[RFC][arith] Should we support scalar <--> vector `arith.bitcast`s?

Hi folks,

I’m wondering if arith.bitcast should support non-elementwise casts, e.g., i64 to vector<2xi32>, vector<2xi32> to i64, or even vector<2xi32> to vector<1xi64>. IE allow for bitcasts between types with matching statically known (total) bitwidth.

Currently, arith.bitcast is an elementwise op that supports scalar-to-scalar, vector-to-vector, and tensor-to-tensor casts, as long us the shapes match and the underlying element types have the same bitwidths. This does not allow me to perform i2N to vector<2xiN> and vector<2xiN> to i2N casts in the wide integer emulation pass without using the bitcast ops from the LLVM or SPIR-V dialects.

Are there any reasons why we would not want to allow for such casts with arith.bticast? If dual elementwise vs. non-elementwise semantics would be confusing, I think we could either introduce something like arith.elementwise_cast or punt them to the vector and tensor dialects. The vector dialect already supports bitcasting.

Having thought about this a little bit more, another option could be to keep arith.bticast elementwise and instead extend vector.bitcast to accepts scalars. Currently vector.bitcast requires the same bitwidth and ranks, but perhaps we could relax this a bit and allow for 0- and 1-D vector-scalar bitcasts as well?

How would this work for nD vectors? There is on guarantee that they are bit-contiguous AFAIK.

Another thing to consider: on some HW f32 and vector<f32> can be executed on completely different parts of the HW and is much more intrusive than a simple bitcast.
Allowing bitcast to mix scalar and vector may be undesirable in that context, I think @_sean_silva made that point a while back?

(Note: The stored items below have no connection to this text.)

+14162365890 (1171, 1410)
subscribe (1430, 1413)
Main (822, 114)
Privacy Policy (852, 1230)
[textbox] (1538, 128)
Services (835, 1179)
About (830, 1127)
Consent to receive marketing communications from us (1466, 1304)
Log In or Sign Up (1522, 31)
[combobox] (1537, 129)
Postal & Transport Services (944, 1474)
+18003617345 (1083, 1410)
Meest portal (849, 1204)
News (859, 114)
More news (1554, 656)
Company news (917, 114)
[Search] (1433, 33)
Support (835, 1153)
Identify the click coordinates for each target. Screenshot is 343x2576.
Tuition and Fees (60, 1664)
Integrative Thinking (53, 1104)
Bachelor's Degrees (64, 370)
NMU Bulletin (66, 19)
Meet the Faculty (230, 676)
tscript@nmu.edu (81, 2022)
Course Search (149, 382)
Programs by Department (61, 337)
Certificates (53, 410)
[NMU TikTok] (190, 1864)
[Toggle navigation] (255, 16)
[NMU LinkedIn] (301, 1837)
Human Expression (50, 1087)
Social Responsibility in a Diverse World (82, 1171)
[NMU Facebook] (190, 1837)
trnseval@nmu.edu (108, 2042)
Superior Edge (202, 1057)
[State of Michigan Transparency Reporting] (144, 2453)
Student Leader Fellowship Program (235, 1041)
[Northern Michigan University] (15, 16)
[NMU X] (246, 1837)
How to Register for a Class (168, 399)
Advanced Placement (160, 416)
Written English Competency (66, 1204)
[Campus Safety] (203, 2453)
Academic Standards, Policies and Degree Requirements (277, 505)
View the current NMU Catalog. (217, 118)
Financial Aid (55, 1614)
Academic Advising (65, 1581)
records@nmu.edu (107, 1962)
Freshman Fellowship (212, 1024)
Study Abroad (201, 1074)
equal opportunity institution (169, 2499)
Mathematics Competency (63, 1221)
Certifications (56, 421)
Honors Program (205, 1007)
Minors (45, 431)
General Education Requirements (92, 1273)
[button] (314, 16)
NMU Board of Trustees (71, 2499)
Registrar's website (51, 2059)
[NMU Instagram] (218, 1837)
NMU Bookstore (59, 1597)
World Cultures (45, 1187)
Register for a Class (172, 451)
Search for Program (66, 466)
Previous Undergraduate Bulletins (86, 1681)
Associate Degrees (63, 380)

I think arith.bitcast is meant to be a “reinterpret cast”. Crossing vector/scalar often requires an instruction to move from one register file to another. Sometimes it is actually impossible (I’ve worked on hardware where vector → scalar was not allowed without tediously going through memory).

1 Like

I would think that you’d either have to first bitcast to 0/1-D and then follow up with a vector.bitcast/vector.shapecast, or allow it as well.

Thanks @_sean_silva and @nicolasvasilache. This is surprising to me since vector.bitcast already allows for changing the type and size of the last dim, while llvm.bitcast and SPIR-V’s OpBitcast allows scalar → vector. What would make the scalar → vector case more complicated than vector<iKN> to vector<KxiN>? Crossing the scalar / vector register boundry?

I would rather add an operation to the vector dialect or overload vector.bitcast to do this conversion. But +1 on adding this since it’s something that’s been missing.

On many architectures the thing that is constant is the number of lanes (processing elements) rather than the overall bit width of the operand, so e.g. bitcast vector<16xi16> → vector<8xi32> would not even make sense on such architectures. But e.g. zext vector<16xi16> -> vector<16xi32> would.

Just providing the hardware perspective here, not saying the op has to be redesigned.

I think people usually think of bitcast as “free”, but often these register-file-crossing instructions can be quite expensive (on some archs scalar->vector is “free”, but not on all).

Overall, I think it depends on what we are trying to model. Probably being consistent with existing software abstractions that we lower to is the best path, but if we design our own, an understanding of the underlying hardware might be useful.

In this context, the existing arith.bitcast appears free while the existing vector.bitcast does not. Are there any reasons we would like not to extend vector.bitcst to operate on scalars?

Just my 2c, but it seems that there should be a broadcast %scalar : scalarT -> vector<8xscalarT> operation. (king of like “linalg.fill”).

From a low level perspective, I think it would make sense to delegate the scalar/vector boundary crossing responsibilities to only one or two instructions, such as vector.insertelement and vector.extractelement, and separate that concern from bitcasting or any other transformation. However, we already have other operations that are crossing the scalar/vector boundary, such as vector.broadcast. I think at the Vector level of abstraction, which is higher than LLVM-IR, it makes sense to couple the scalar/vector boundary crossing with other transformations in favor of having higher level operations that make pattern matching and other vector transformations easier.

1 Like